Dans la ville des veuves intrépides

Editions Belfond, 2008

Voici incontestablement la grande découverte littéraire latino-américaine de l'année 2008. Ce premier roman vient de recevoir le Prix des lecteurs du Festival America de Vincennes et James Canon est considéré par la critique comme le digne héritier du réalisme magique de Garcia Marquez et d'Isabel Allende.

En effet, cette fresque tragi-comique fait alterner la violence de la guerre (la guérilla colombienne) avec un conte baroque : imaginez que le village de Mariquita soit envahi par les guérilleros qui intiment chaque homme valide de venir grossir leur rang. Les femmes, jeunes et moins jeunes, se retrouvent seules avec le curé du village.
L'anarchie est en route : les champs ne sont plus cultivés, la saleté s'installe, les femmes deviennent d'horribles pouilleuses...Jusqu'à ce que Rosalba, la femme du brigadier, s'autoproclame maire du village...

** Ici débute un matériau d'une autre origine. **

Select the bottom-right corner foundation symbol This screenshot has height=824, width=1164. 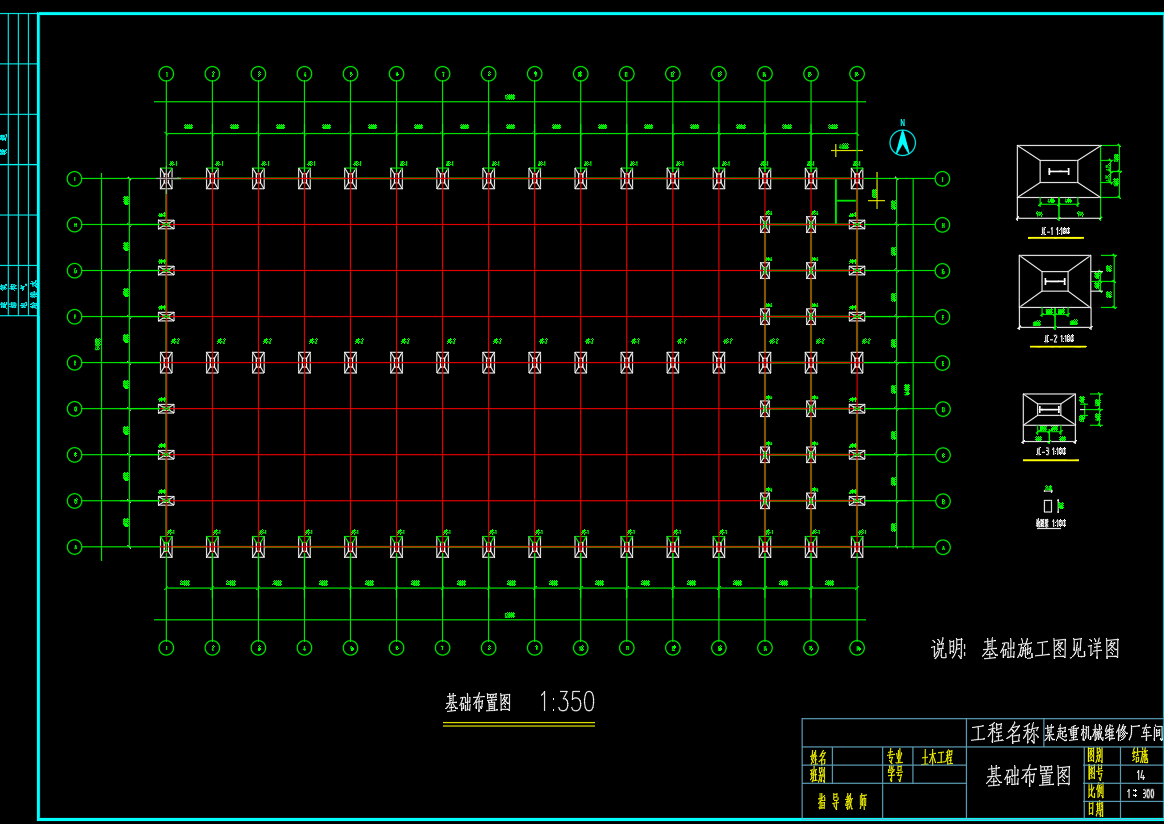tap(857, 547)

De multiples solutions aussi extravagantes les unes que les autres sont proposées pour que le village continue à vivre. Car pour qu'il perdure, il faut bien que les femmes procréent !!!

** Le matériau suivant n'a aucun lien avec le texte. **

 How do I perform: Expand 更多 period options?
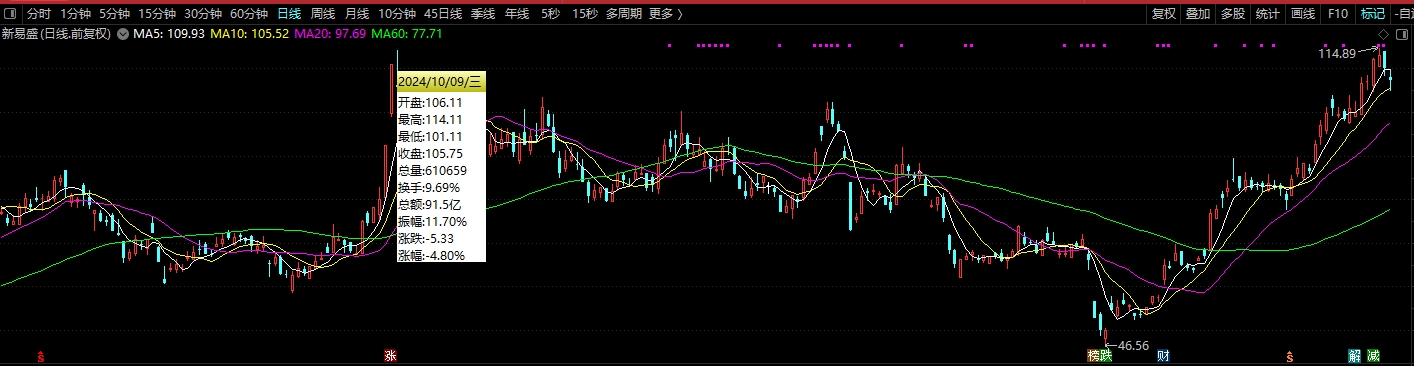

On fait venir les hommes dans un bordel, des jeunes femmes accostent les hommes sur les chemins, il y a même le curé qui souhaite se dévouer corps et âme et faire la visitation aux jeunes vierges !!!

Les situations bulesques se suiccèdent (il y a des pénis qui tombent, des hommes qui deviennent des femmes !). Petit à petit, le conte burlesque devient une véritable utopie où les femmes s'organisent et parviennent à créer une communauté marxiste.

Ce rêve communautaire s'oppose aux "scènes masculines" souvent très dures qui exaltent les règlements de compte entre militaires et guérilleros.

On appréciera les personnages féminins hauts en couleur : les vieilles filles moustachues, les jeunes filles effarouchées et surtout deux figures d'homosexuels fort attachants. Car, plus qu'une guerre des sexes, on assiste à leur effacement progressif, à une certaine androgénie ; bien sûr, l'homosexualité autant féminine que masculine, est très présente, mais jamais comme un sentiment de haine envers l'autre sexe.

Une intrigue originale, pleine d'humour !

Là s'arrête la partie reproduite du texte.